• [TASK TO COMPLETE] The result should be the lines from the one holding "392x696 pixels. How" to the final line of the records below, repeated exactly and with no pictures.

[DATASET EXCERPTS]

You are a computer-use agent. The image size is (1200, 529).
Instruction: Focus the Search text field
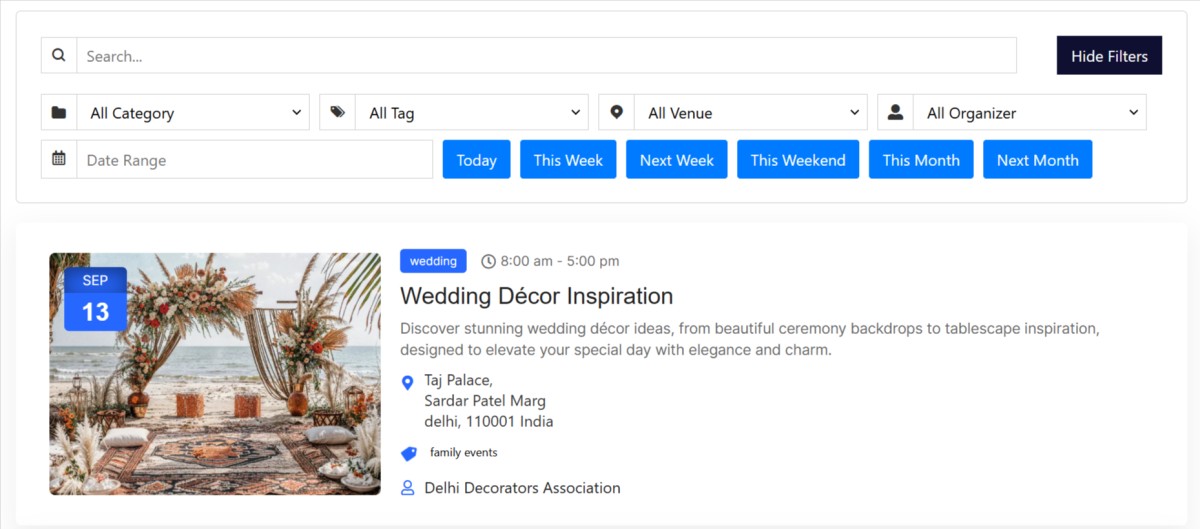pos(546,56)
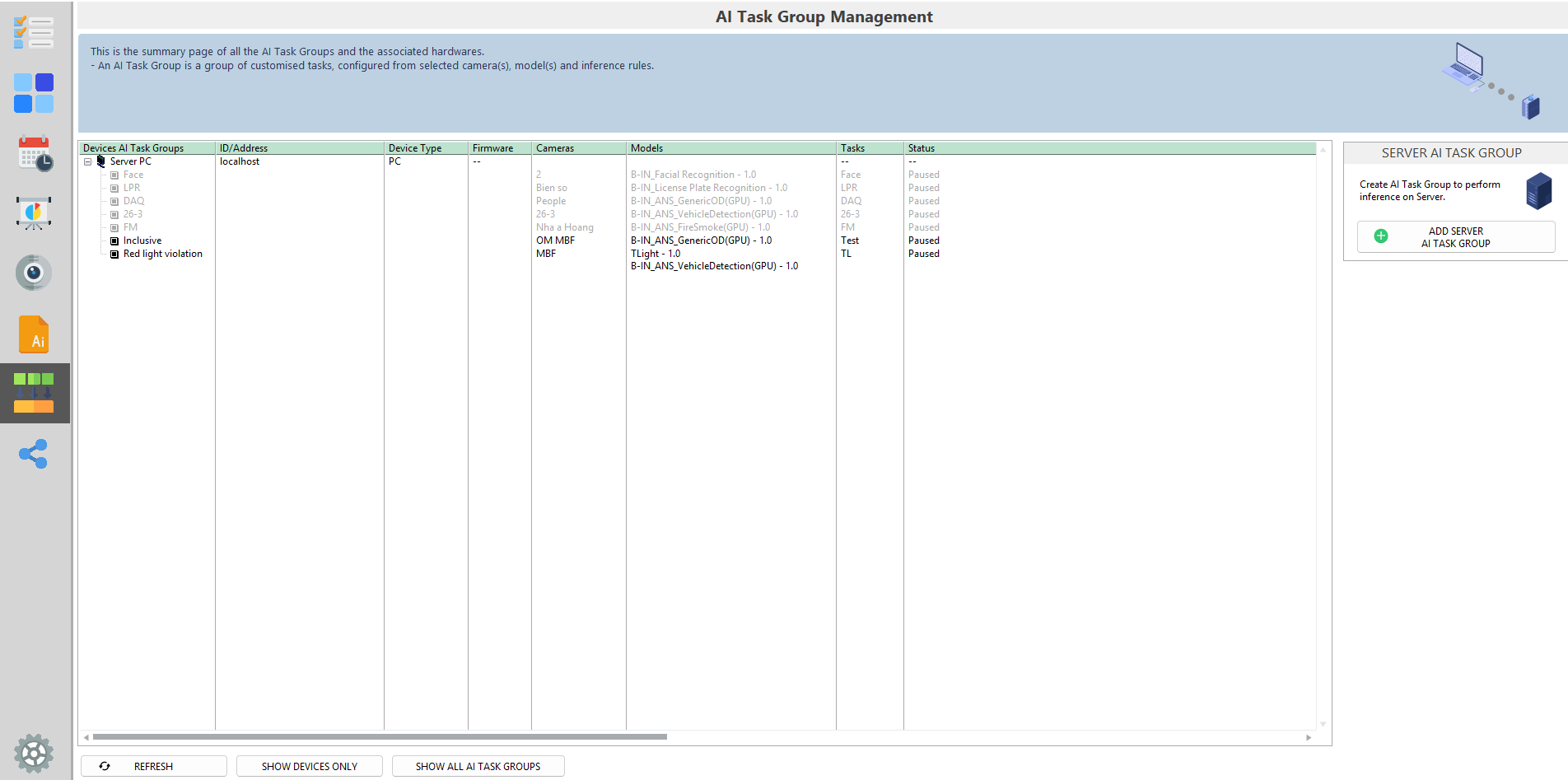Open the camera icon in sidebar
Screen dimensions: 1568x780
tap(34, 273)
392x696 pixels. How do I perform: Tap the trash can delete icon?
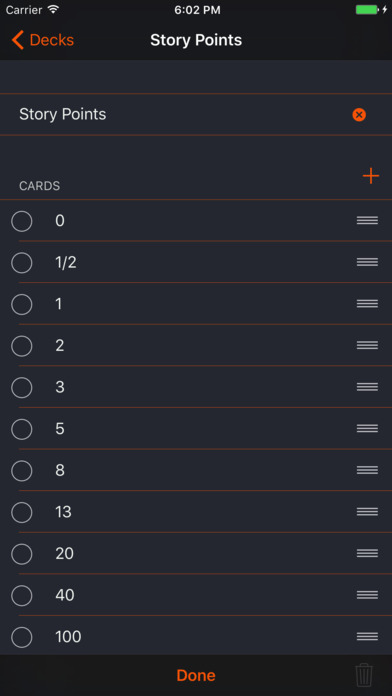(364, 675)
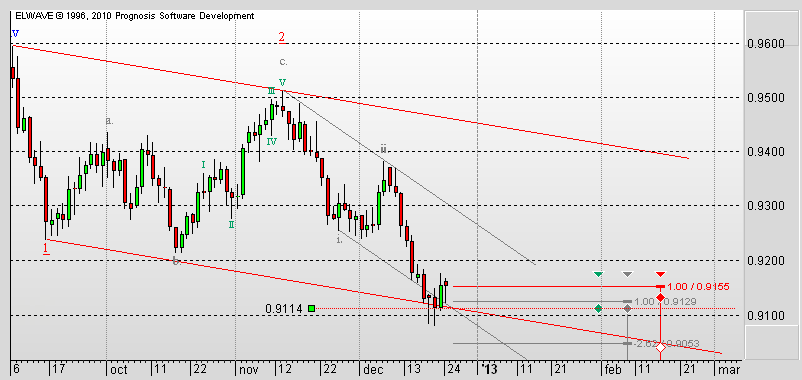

[/DATASET EXCERPTS]

• [RESPONSE TO THE EXERCISE]
392x696 pixels. How do I perform: Tap the trash can delete icon?
(364, 675)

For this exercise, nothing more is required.